演習の目的:
内部監査を説明した文章から、「助言(改善に向けたアドバイスを行うこと)」から「内部監査は、一般的に主に次のステークホルダーのために実施します。」までを、両端の語句も含めて一字も変えずに書き写す。

文書の抜粋:

1.内部監査の定義
内部監査とは、内部監査人協会(The Institute of Internal Auditors 以下IIA)による以下の定義に示されるように、自らの組織の運営状況を独立的・客観的な立場から分析・検証する活動です。
組織体の運営に関し価値を付加し、また改善するために行われる、独立にして、客観的なアシュアランスおよびコンサルティング活動である。内部監査は、組織体の目標の達成に役立つことにある。このためにリスク・マネジメント、コントロールおよびガバナンスの各プロセスの有効性の評価、改善を、内部監査の専門職として規律ある姿勢で体系的な手法をもって行う。 内部監査人協会(The Institute of Internal Auditors : IIA)- 内部監査の定義
内部監査を実施した結果、組織の運営が良好であることが分かれば、その旨を報告することにより経営に保証(アシュアランス)を提供します。逆に問題や課題があるのなら、その原因を調べ、今後どのようにしていくべきかを提案します。
2.内部監査の目的・ミッション
内部監査は、以下のIIAによる定義に示されるように、大きく3つの目的・ミッションを持ちます。
保証(組織の運営状況に保証を与えること)
助言(改善に向けたアドバイスを行うこと)
洞察(本質的・根本的な問題や課題を指摘すること)
内部監査の使命は、リスク・ベースで客観的な、アシュアランス、助言および洞察を提供することにより、組織体の価値を高め、保全することである。 内部監査人協会(The Institute of Internal Auditors : IIA)- 内部監査のミッション
3.内部監査は誰のために行うのか
内部監査は、一般的に主に次のステークホルダーのために実施します。
株主
経営者(社長や取締役会)
株主は、内部監査によって組織の問題・課題が解消され、持続的に高い利益を創出する組織となり、株式価値が上昇することを期待します。
株主がいない公的団体等では、株主の代わりとして国民等が存在します。国民等は、内部監査によって組織運営の公正性や透明性が確保され、国民等への説明責任が果されることを期待します。
経営者(社長や取締役会)は、内部監査によって組織の状況が独立的・客観的に保証されることにより、株主等への説明責任から解放されます。また、内部監査から助言や洞察を得ることにより、組織の問題・課題を解消するための情報を得ます。
4.内部監査の実施方法
内部監査は、一般的には次のように実施します。
①中期監査計画・年間監査計画の立案
全社的な観点からリスクアセスメントを行い、経営上の重要なリスクを特定します。

提供資料:
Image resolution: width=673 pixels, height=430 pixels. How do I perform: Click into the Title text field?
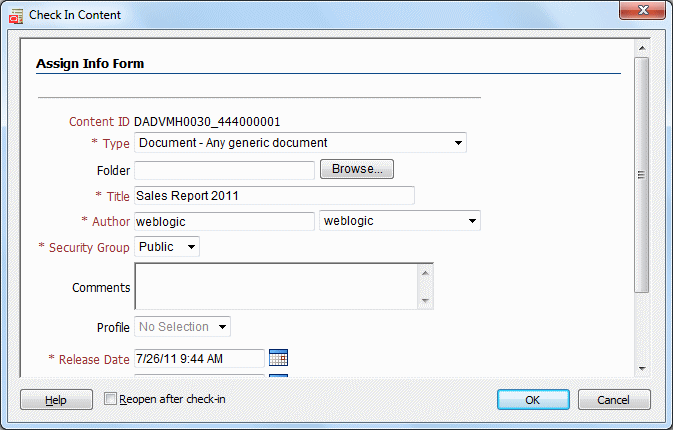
==
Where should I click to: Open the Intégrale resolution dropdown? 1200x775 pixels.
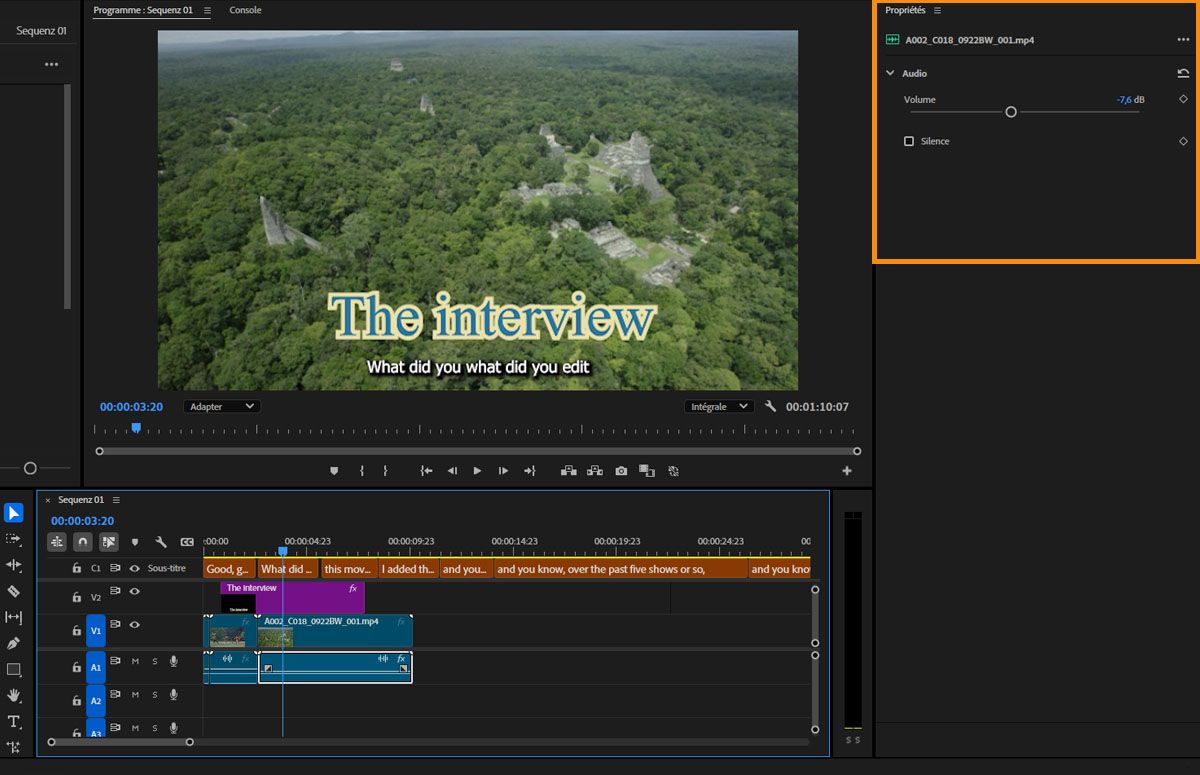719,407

回答:
助言(改善に向けたアドバイスを行うこと)
洞察(本質的・根本的な問題や課題を指摘すること)
内部監査の使命は、リスク・ベースで客観的な、アシュアランス、助言および洞察を提供することにより、組織体の価値を高め、保全することである。 内部監査人協会(The Institute of Internal Auditors : IIA)- 内部監査のミッション
3.内部監査は誰のために行うのか
内部監査は、一般的に主に次のステークホルダーのために実施します。